And here we are again: Despite all the assurances from the German Ministry of the Interior of the intention to strengthen encryption, once again the attempt is being made to do exactly the opposite. The reason, according to the Minister of the Interior, De Maizière is that “terrorists are sometimes technologically more advanced than the secret services”.
A joke? No, it’s meant in earnest. Terrorists apparently use modern message services for their communication and these are increasingly encrypted in such a way that access to the content is impossible for the secret services. As a result of the end-to-end encryption being used, the operators of the services find themselves unable to provide authorities with access to the data being transferred.
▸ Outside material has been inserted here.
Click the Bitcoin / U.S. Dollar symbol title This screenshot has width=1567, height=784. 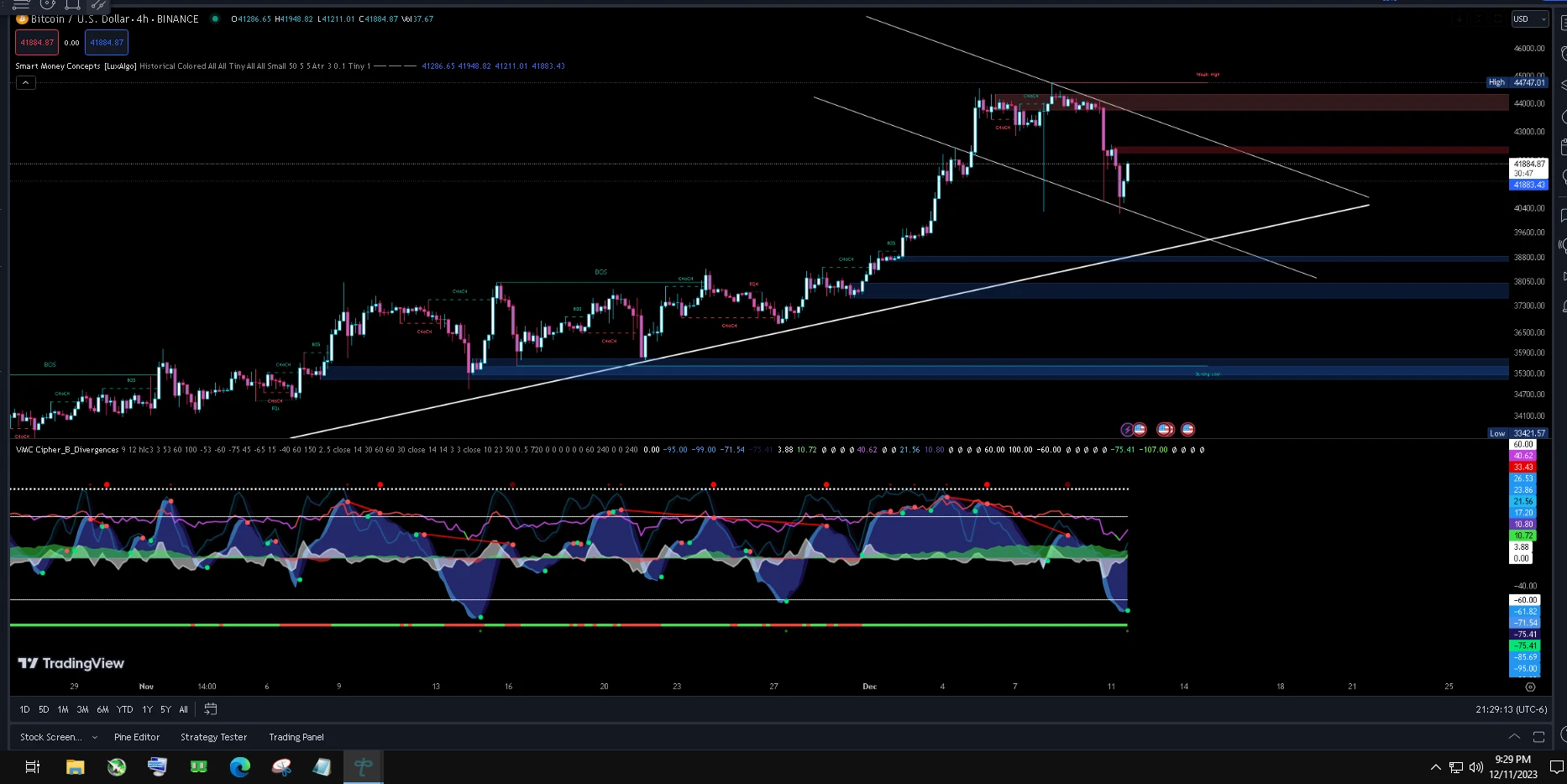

Which is good, one could say, because the whole purpose of end-to-end encryption is specifically to protect the communication and data of users so that even the operators of the service cannot access them.
However, the German and French Ministers of the Interior want to change this: In future, short message services should be required to support security services with their investigations. They should in future also be forced, when applicable to decrypt messages. Without weakening encryption, this won’t work.
However, if the encryption were to be so weakened through, for example, the building in of back doors or the storage of duplicate keys that authorities were enabled access to data, this would have unwanted consequences:
- Avowedly technically literate terrorists use other means to communicate securely. The weakening of encryption would therefore miss its target, namely the prosecution of terrorists and the prevention of acts of terror through the tapping of communication.
- The rest of the population can be more easily surveilled – not only by secret services, but also, in particular, the service operators and anyone that – authorized or not – has access to their systems
In all processes that weaken encryption, the question arises as to how unauthorized persons can be prevented from exploiting the weakness for their own purposes. A duplicate key, for example, would need to be stored not only by the respective national authorities, but also by the authorities of all other potentially involved countries. Even with regard to terror prevention this would be problematic – what about, for example, countries that are under suspicion of supporting terrorists? The list of these countries is quite long – and not unified from country to country.
These and other questions cannot be solved and we’ve know that for more than twenty years. In the nineties, the attempt to prohibit strong encryption and only permit weak encryption was in the end abandoned for this very reason.
Why this nonsense is, after decades, dicussed again and again is therefore incomprehensible. Perhaps it’s as a result of a lack of comprehension of the technical basis. It is therefore good news that our secret services are increasing the recruitment of staff with competence in the area of cybersecurity. The need is clear.